The AWA World Brass Knuckles Championship was a professional wrestling championship owned by the American Wrestling Association (AWA) promotion. The championship was introduced on February 12, 1979, at a Mid-South Coliseum live event. It was active until May 1981 when the title belt was abandoned after Crusher Lisowski left the promotion.

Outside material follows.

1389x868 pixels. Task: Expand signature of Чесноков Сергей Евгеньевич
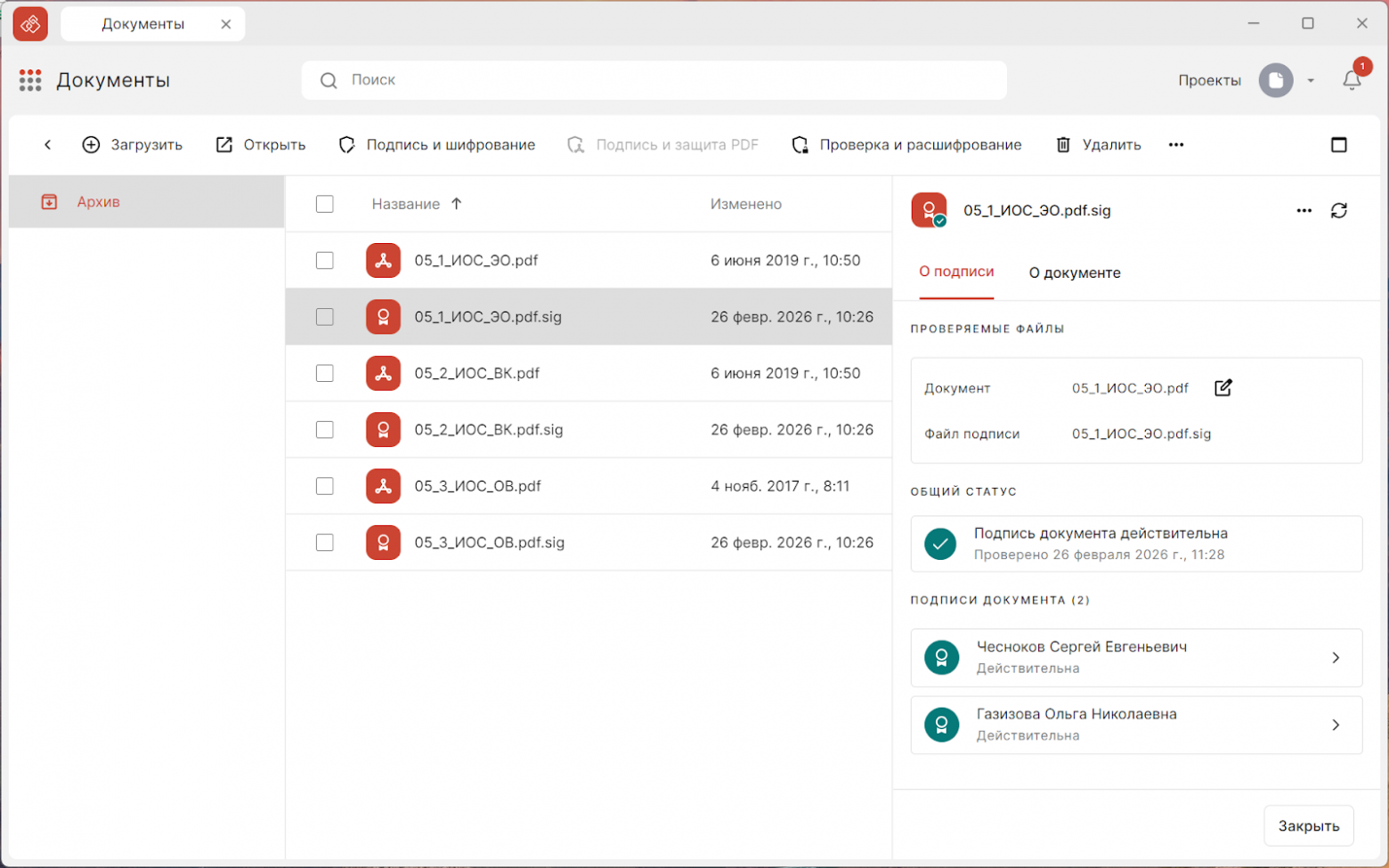tap(1335, 658)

It debuted as a part of a storyline to introduce Don Fargo to the Memphis wrestling territory; this allowed Fargo to challenge various wrestlers in hardcore-themed matches. Like most professional wrestling "brass knuckle" championships, both wrestlers would heavily tape their fists to give the impression that each participant was wearing brass knuckles; the title was generally defended in no-disqualification matches and it was legal to punch an opponent. Fargo and Lisowski were the only champions.

==History==
The AWA Brass Knuckles Championship was first defended on February 12, 1979, at the Mid-South Coliseum, in a match between Don Fargo and Robert Gibson. Fargo was billed by the promotion as the "World Brass Knuckles Champion", however, the title mostly defended in the Continental Wrestling Association. Together with manager Al Greene, Fargo would use the title to engage in wild brawls with other stars of the Memphis territory. During his 1979-80 run with the CWA and his brother Jackie Fargo were allies of Jerry "The King" Lawler; Fargo also formed tag teams Chris Colt, The Destroyer, and Dennis Condrey. One of his most notable matches as AWA Brass Knuckles Champion was against Jimmy Valiant on September 29, 1980, who defeated Fargo via disqualification. The title was abandoned after Fargo left the Memphis territory at the end of the month.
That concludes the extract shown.